An avid reader since my days as a  toddler, my nightstand always holds at least four books. Herodotus is my constant companion, Ovidian my love. Ben Coes’ The Last Refuge quenched my thirst for intense, action filled thrillers. It is without question my favorite fiction in a decade. To satisfy my appetite for literature, I turned to DH Lawrence and was utterly satisfied.

For many years, I have much preferred DH Lawrence’s poetry to any of his short stories or novels. Honestly, his poetry holds a richness, a lushness in the language. His other writings are deeply inferior, and absurd in their obvious and eager pursuit of climax.
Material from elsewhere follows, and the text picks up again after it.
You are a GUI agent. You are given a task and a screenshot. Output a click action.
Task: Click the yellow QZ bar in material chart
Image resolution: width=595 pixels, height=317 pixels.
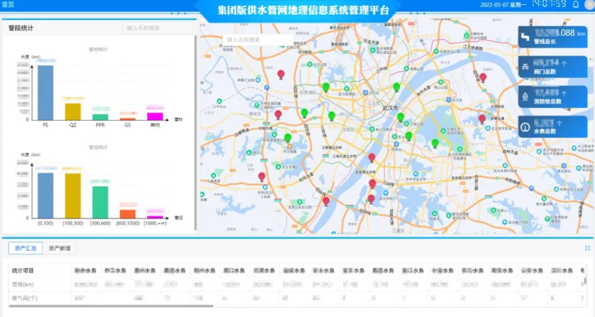tap(73, 111)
His poetry though, embodied in Self Pity or Liaison, or Pomegranate communicates. There is an awareness, a presence. It enchants, ignites. The compartmentalized nature of private life, the secrets we keep, the discretion with which we act provides a safety net. Like trapeze artists, we trust the net will hold. In Aware, quoted below, there is the private acknowledgement to self. There is little so exciting as the prospect of a new lover, or a lover’s passion rekindled, and our decision to surrender in the moment. Consequences be damned, at least we are aware.

Slowly the moon is rising out of the ruddy haze,

Divesting herself of her golden shift, and so

Emerging white and exquisite; and I in amaze

See in the sky before me, a woman

I did not know I loved, but there she goes and her beauty hurts my heart;

I follow her down the night, begging her not to depart.